→ **TO DO**: Could you reproduce all of the entries below without a single change?

---*---

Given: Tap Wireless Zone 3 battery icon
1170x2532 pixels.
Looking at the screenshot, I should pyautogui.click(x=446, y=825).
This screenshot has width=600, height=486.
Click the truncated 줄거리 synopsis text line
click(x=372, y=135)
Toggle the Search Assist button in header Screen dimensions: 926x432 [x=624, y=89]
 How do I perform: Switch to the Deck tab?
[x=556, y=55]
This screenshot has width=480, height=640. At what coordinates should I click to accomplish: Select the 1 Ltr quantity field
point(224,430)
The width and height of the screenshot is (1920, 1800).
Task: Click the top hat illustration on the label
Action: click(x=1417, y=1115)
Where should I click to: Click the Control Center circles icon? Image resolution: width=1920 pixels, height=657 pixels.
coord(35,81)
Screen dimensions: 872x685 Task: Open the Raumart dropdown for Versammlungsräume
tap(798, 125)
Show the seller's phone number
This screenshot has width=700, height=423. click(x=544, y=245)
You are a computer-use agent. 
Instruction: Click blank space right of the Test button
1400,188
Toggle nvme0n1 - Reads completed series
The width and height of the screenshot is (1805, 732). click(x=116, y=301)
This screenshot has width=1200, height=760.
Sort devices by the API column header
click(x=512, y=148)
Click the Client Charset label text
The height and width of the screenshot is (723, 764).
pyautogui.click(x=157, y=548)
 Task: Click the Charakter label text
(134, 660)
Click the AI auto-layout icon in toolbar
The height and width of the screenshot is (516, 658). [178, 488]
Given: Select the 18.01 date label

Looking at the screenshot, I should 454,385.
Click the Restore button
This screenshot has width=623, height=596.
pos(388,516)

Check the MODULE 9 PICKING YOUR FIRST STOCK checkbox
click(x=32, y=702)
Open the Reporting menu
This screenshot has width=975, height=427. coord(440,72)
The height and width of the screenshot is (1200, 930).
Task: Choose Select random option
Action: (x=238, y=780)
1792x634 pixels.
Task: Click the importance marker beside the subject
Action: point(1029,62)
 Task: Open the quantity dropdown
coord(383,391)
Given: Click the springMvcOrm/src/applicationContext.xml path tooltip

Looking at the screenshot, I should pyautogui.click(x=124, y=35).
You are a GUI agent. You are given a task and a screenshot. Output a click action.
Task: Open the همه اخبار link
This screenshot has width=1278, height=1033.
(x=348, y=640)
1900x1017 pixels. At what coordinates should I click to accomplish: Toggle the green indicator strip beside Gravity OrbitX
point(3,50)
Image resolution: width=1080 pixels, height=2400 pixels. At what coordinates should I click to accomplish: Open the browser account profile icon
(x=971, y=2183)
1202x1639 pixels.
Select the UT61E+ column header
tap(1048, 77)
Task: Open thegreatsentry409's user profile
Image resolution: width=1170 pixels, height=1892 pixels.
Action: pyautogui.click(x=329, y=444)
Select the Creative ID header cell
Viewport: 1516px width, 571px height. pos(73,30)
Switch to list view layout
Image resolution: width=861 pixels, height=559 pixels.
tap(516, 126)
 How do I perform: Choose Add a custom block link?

---*---

→ **TASK RESPONSE**:
Given: Tap Wireless Zone 3 battery icon
1170x2532 pixels.
Looking at the screenshot, I should pyautogui.click(x=446, y=825).
This screenshot has width=600, height=486.
Click the truncated 줄거리 synopsis text line
click(x=372, y=135)
Toggle the Search Assist button in header Screen dimensions: 926x432 [x=624, y=89]
 How do I perform: Switch to the Deck tab?
[x=556, y=55]
This screenshot has width=480, height=640. At what coordinates should I click to accomplish: Select the 1 Ltr quantity field
point(224,430)
The width and height of the screenshot is (1920, 1800).
Task: Click the top hat illustration on the label
Action: click(x=1417, y=1115)
Where should I click to: Click the Control Center circles icon? Image resolution: width=1920 pixels, height=657 pixels.
coord(35,81)
Screen dimensions: 872x685 Task: Open the Raumart dropdown for Versammlungsräume
tap(798, 125)
Show the seller's phone number
This screenshot has width=700, height=423. click(x=544, y=245)
You are a computer-use agent. 
Instruction: Click blank space right of the Test button
1400,188
Toggle nvme0n1 - Reads completed series
The width and height of the screenshot is (1805, 732). click(x=116, y=301)
This screenshot has width=1200, height=760.
Sort devices by the API column header
click(x=512, y=148)
Click the Client Charset label text
The height and width of the screenshot is (723, 764).
pyautogui.click(x=157, y=548)
 Task: Click the Charakter label text
(134, 660)
Click the AI auto-layout icon in toolbar
The height and width of the screenshot is (516, 658). [178, 488]
Given: Select the 18.01 date label

Looking at the screenshot, I should 454,385.
Click the Restore button
This screenshot has width=623, height=596.
pos(388,516)

Check the MODULE 9 PICKING YOUR FIRST STOCK checkbox
click(x=32, y=702)
Open the Reporting menu
This screenshot has width=975, height=427. coord(440,72)
The height and width of the screenshot is (1200, 930).
Task: Choose Select random option
Action: (x=238, y=780)
1792x634 pixels.
Task: Click the importance marker beside the subject
Action: point(1029,62)
 Task: Open the quantity dropdown
coord(383,391)
Given: Click the springMvcOrm/src/applicationContext.xml path tooltip

Looking at the screenshot, I should pyautogui.click(x=124, y=35).
You are a GUI agent. You are given a task and a screenshot. Output a click action.
Task: Open the همه اخبار link
This screenshot has width=1278, height=1033.
(x=348, y=640)
1900x1017 pixels. At what coordinates should I click to accomplish: Toggle the green indicator strip beside Gravity OrbitX
point(3,50)
Image resolution: width=1080 pixels, height=2400 pixels. At what coordinates should I click to accomplish: Open the browser account profile icon
(x=971, y=2183)
1202x1639 pixels.
Select the UT61E+ column header
tap(1048, 77)
Task: Open thegreatsentry409's user profile
Image resolution: width=1170 pixels, height=1892 pixels.
Action: pyautogui.click(x=329, y=444)
Select the Creative ID header cell
Viewport: 1516px width, 571px height. pos(73,30)
Switch to list view layout
Image resolution: width=861 pixels, height=559 pixels.
tap(516, 126)
 How do I perform: Choose Add a custom block link?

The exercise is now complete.